Dobbiamo tenere in considerazione anche questi aspetti tecnici perché oggi sono dirimenti vista la riduzione delle nostre forze organizzative, seppur Rifondazione sia oggi ancora l’unica forza comunista presente su tutto il territorio nazionale fattivamente, con circoli, federazioni e quindi con una struttura “di base” che lo è in tutti i sensi e che può avere un ruolo anche nella costruzione dell’alleanza politica ed elettorale per le europee prossime.

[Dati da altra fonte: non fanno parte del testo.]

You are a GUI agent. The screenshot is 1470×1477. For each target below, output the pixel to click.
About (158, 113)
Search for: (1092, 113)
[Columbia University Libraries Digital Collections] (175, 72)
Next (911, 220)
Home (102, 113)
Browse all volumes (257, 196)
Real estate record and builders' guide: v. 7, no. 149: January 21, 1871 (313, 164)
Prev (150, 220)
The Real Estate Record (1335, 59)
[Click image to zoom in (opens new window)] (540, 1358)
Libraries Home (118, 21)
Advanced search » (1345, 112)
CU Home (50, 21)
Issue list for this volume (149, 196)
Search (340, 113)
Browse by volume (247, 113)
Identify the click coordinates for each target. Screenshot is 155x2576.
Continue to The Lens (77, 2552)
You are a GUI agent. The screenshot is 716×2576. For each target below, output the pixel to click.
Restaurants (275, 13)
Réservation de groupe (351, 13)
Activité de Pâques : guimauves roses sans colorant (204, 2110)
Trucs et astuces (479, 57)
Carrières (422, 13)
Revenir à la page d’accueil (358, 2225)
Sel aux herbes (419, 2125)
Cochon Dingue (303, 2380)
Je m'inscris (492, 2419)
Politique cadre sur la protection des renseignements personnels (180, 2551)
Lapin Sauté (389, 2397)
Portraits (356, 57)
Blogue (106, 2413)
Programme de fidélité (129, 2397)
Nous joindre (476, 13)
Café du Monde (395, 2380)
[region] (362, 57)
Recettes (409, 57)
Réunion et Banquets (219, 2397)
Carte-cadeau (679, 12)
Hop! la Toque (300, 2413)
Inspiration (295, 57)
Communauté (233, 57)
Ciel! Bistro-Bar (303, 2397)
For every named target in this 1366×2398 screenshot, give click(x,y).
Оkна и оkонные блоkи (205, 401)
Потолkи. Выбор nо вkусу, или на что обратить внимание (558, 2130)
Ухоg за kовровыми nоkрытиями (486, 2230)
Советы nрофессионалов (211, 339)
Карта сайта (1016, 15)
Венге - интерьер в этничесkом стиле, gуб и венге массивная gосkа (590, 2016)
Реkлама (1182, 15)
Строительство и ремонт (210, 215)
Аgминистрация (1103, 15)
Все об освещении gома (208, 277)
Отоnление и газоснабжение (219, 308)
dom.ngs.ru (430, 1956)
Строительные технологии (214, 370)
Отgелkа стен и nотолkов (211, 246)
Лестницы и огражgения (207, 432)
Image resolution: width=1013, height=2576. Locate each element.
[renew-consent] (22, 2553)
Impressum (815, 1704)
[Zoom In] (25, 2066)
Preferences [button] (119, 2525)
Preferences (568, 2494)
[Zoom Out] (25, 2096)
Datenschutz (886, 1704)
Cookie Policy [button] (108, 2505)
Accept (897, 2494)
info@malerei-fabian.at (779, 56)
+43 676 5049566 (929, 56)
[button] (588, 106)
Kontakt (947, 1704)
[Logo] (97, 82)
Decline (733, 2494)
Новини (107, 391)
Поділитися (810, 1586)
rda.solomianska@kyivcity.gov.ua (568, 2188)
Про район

Nemmeno “Potere al popolo!” si è presentato al voto in Abruzzo. E non è certamente un dato che riempie di soddisfazione o una vittoria constatare ciò, quando vi sono poi forze fasciste che, invece di essere al di fuori del patto costituzionale propriamente espresso nella quotidianità, quindi anche e soprattutto nel contesto del rapporto tra cittadini elettori e rappresentanti eletti, sono più che tollerate in virtù di un revisionismo storico e politico che deriva dallo sdoganamento dei “ragazzi di Salò” di ormai tanto, troppo tempo fa.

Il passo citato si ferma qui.